[RECORD SET]

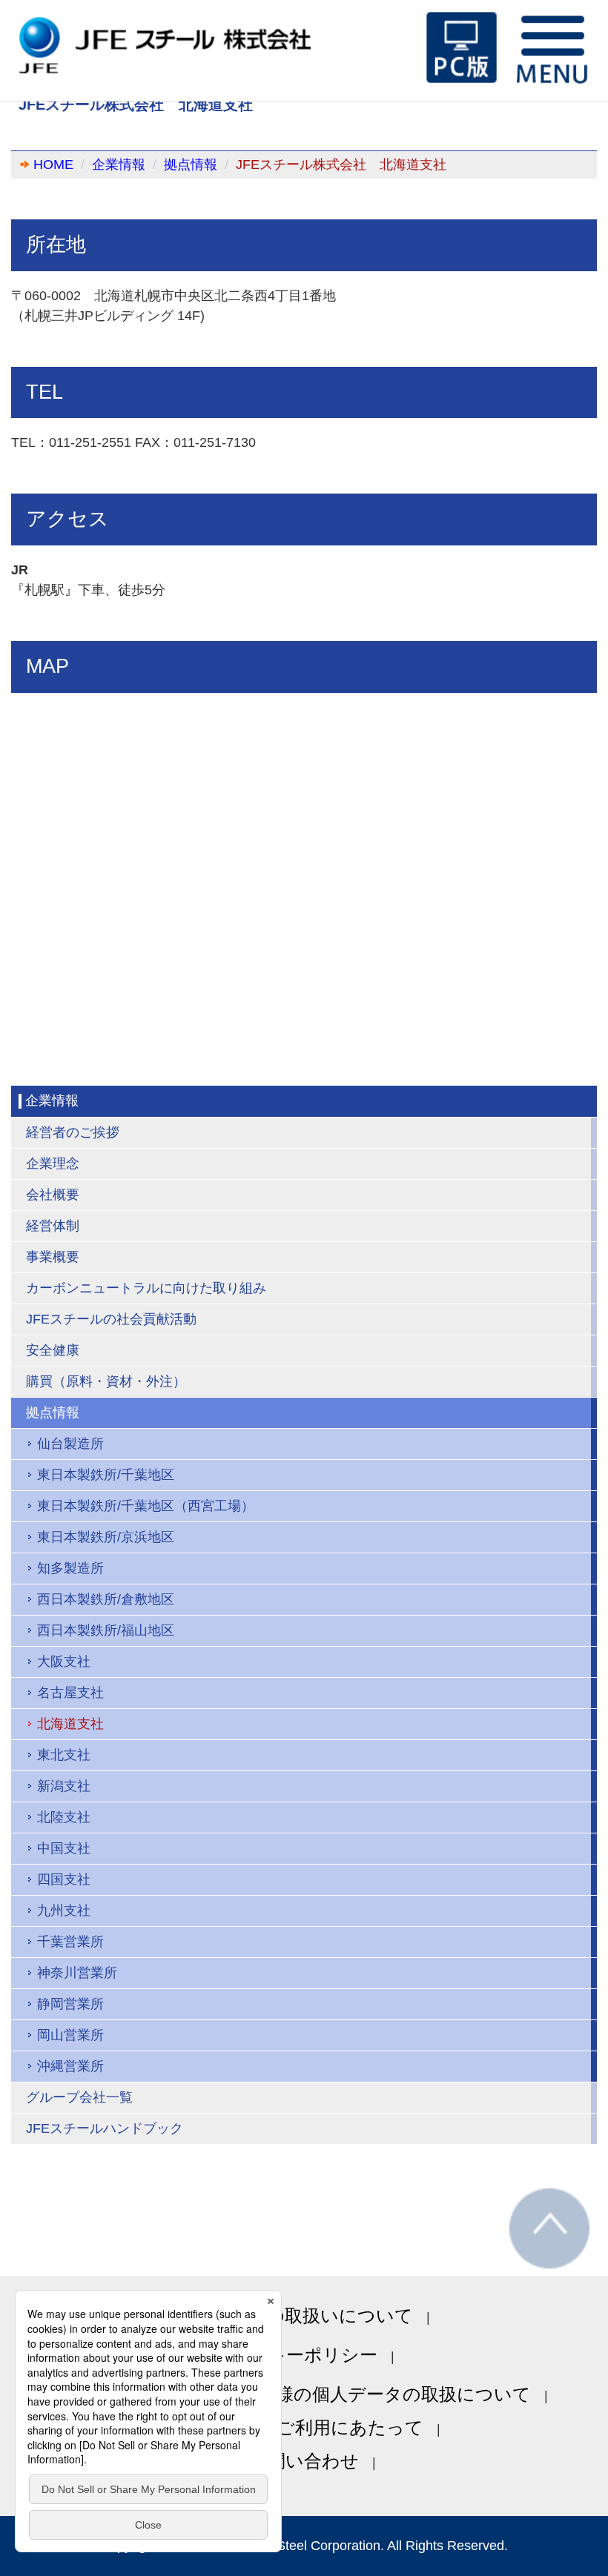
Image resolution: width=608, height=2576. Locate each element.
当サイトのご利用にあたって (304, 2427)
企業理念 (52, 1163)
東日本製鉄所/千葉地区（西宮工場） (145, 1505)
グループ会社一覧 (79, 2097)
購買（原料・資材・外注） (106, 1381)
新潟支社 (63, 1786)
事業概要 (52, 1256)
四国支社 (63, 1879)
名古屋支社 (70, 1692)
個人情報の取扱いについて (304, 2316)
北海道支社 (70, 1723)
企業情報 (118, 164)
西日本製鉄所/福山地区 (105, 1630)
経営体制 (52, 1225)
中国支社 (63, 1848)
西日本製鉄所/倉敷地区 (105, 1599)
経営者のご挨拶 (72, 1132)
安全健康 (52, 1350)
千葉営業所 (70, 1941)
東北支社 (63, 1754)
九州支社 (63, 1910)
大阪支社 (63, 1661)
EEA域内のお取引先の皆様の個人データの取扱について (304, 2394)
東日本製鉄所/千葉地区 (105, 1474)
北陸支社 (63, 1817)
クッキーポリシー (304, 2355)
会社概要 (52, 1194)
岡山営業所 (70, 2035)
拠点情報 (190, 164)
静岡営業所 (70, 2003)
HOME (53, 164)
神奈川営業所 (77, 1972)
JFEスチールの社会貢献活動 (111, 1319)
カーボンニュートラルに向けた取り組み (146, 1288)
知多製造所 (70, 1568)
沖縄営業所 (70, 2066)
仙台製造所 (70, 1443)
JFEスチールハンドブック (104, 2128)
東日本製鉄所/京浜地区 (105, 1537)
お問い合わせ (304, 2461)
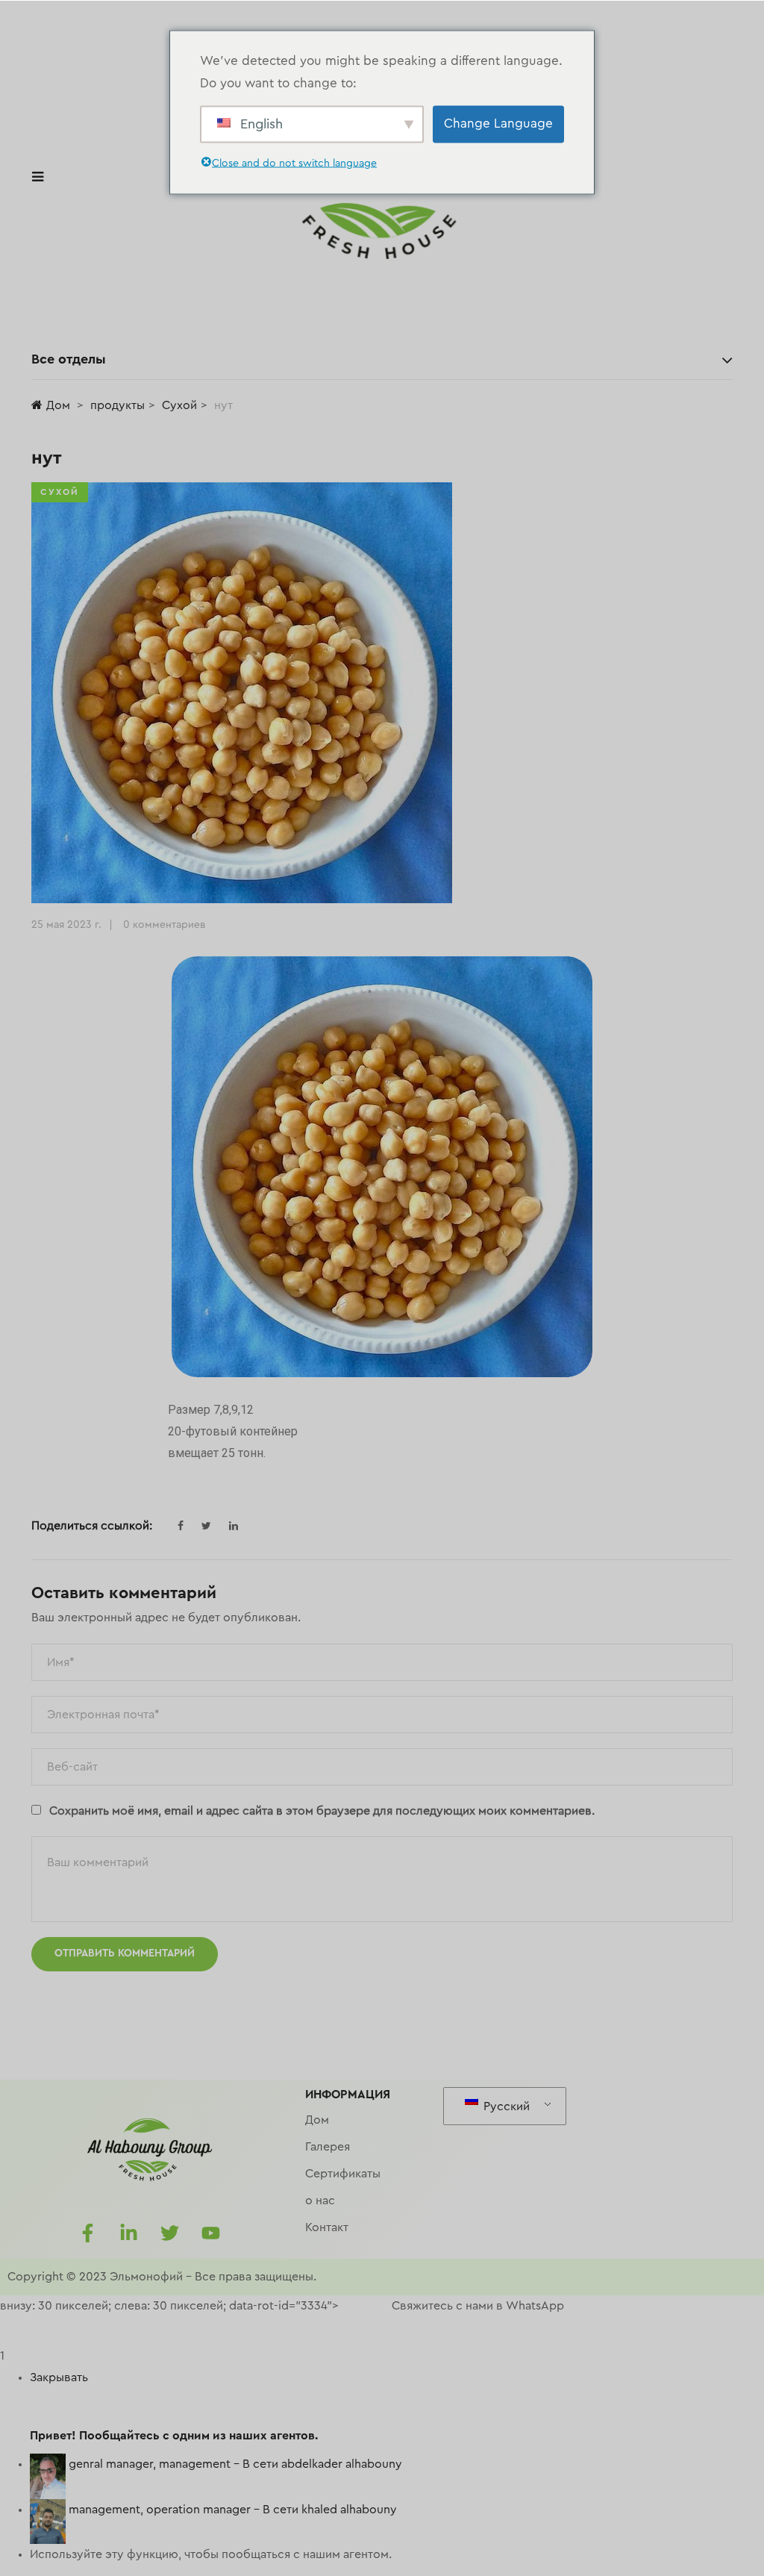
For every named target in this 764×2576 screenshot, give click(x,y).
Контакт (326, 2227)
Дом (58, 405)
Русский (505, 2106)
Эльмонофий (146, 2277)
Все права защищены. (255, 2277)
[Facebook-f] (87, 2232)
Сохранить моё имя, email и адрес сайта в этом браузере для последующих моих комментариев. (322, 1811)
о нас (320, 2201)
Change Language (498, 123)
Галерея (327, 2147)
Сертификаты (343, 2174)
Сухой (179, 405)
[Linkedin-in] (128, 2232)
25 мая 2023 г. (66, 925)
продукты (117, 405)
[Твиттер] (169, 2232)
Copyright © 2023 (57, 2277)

[/RECORD SET]

### EXERCISE PROMPT
From first line to last, return the records verbatim without their pictures.

### PROBLEM SOLUTION
Image resolution: width=608, height=2576. Locate each element.
当サイトのご利用にあたって (304, 2427)
企業理念 (52, 1163)
東日本製鉄所/千葉地区（西宮工場） (145, 1505)
グループ会社一覧 (79, 2097)
購買（原料・資材・外注） (106, 1381)
新潟支社 (63, 1786)
事業概要 (52, 1256)
四国支社 (63, 1879)
名古屋支社 (70, 1692)
個人情報の取扱いについて (304, 2316)
北海道支社 (70, 1723)
企業情報 (118, 164)
西日本製鉄所/福山地区 (105, 1630)
経営体制 (52, 1225)
中国支社 (63, 1848)
西日本製鉄所/倉敷地区 (105, 1599)
経営者のご挨拶 (72, 1132)
安全健康 (52, 1350)
千葉営業所 (70, 1941)
東北支社 (63, 1754)
九州支社 (63, 1910)
大阪支社 (63, 1661)
EEA域内のお取引先の皆様の個人データの取扱について (304, 2394)
東日本製鉄所/千葉地区 (105, 1474)
北陸支社 (63, 1817)
クッキーポリシー (304, 2355)
会社概要 (52, 1194)
岡山営業所 (70, 2035)
拠点情報 (190, 164)
静岡営業所 (70, 2003)
HOME (53, 164)
神奈川営業所 (77, 1972)
JFEスチールの社会貢献活動 (111, 1319)
カーボンニュートラルに向けた取り組み (146, 1288)
知多製造所 (70, 1568)
沖縄営業所 (70, 2066)
仙台製造所 (70, 1443)
JFEスチールハンドブック (104, 2128)
東日本製鉄所/京浜地区 (105, 1537)
お問い合わせ (304, 2461)
For every named target in this 764×2576 screenshot, give click(x,y).
Контакт (326, 2227)
Дом (58, 405)
Русский (505, 2106)
Эльмонофий (146, 2277)
Все права защищены. (255, 2277)
[Facebook-f] (87, 2232)
Сохранить моё имя, email и адрес сайта в этом браузере для последующих моих комментариев. (322, 1811)
о нас (320, 2201)
Change Language (498, 123)
Галерея (327, 2147)
Сертификаты (343, 2174)
Сухой (179, 405)
[Linkedin-in] (128, 2232)
25 мая 2023 г. (66, 925)
продукты (117, 405)
[Твиттер] (169, 2232)
Copyright © 2023 (57, 2277)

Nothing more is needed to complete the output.